Frente a todas estas e outras angústias, várias são as defesas que se implementam: cisões, posturas onipotentes, defesas maníacas, recusas, negações, projeções, formações reativas. Apesar de perceberem sua fala pouco lógica, os profissionais se viam muito confiantes, acreditando que não corriam risco de se contaminar, mas tinham receio de contaminar os familiares ou outras pessoas com quem tivessem contato.  Em suas descrições era possível perceber que se sentiam muito seguros, ainda que se contaminassem, tudo acabaria bem. No entanto comentavam em seguida sobre um colega que está muito grave e entubado: “as pessoas estão ajudando, mas ninguém fala sobre a doença, não querem discutir, preferem ficar blindados morrendo de medo em casa”.

Embora o tempo de atendimento ainda é pouco, podemos perceber um tecido grupal se constituindo e algumas interessantes mudanças. O médico já não é depreciativamente quem não sabe, mas quem compartilha com eles de forma horizontal certas dúvidas; o cuidado de si mesmo está mais presente; o olhar e a empatia com o paciente ficou mais acentuado.

Muitas perguntas nos fazemos: como trabalhar com as defesas? que aspectos das falas podem e não podem ser aprofundados neste enquadre? como lidar com as angústias pretéritas que claramente pegam carona neste momento? Muito a refletir sobre o peso da realidade e fantasia na condição traumática...

Fica evidente que o trauma não é o fato em si.

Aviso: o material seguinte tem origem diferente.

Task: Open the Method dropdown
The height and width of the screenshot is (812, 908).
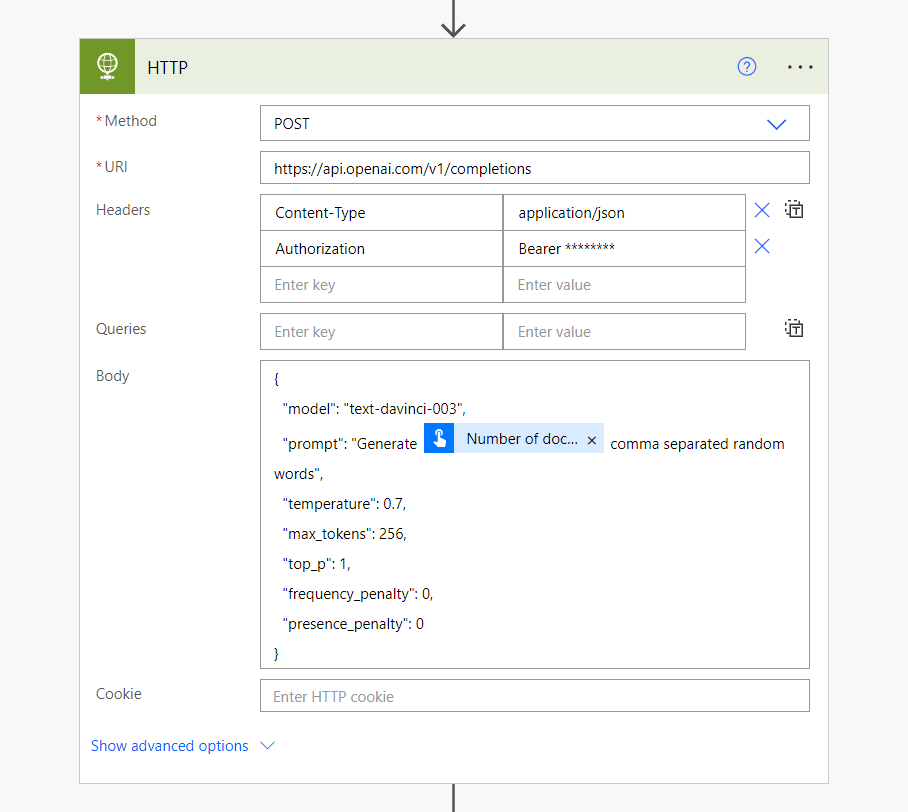Action: pyautogui.click(x=776, y=124)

Mas, ao mesmo tempo, o peso da realidade não pode ser ignorado. A realidade se impõe em momentos como este, por sua intensidade, sua ameaça e seu impacto desorganizador como potencialmente traumático. Dependerá da história de cada psiquismo e do trabalho que possa ser feito em simultaneidade ou posterioridade para que esta realidade opere e se instale como trauma ou possa ser integrada na história.

Novas linhas de trabalho se abrem. Estas ações junto aos residentes tiveram impacto na Instituição onde foi desenvolvido, e hoje com uma demanda muito expressiva dos sextanistas, continuamos o trabalho somado àquele que começamos com os residentes.

Flávia Steuer, Maria Angelina G. Cabral e Myriam Uchitel são membros do Grupo de trabalho e pesquisa: Faces do Traumático do Departamento de Psicanálise do Sedes Sapientiae.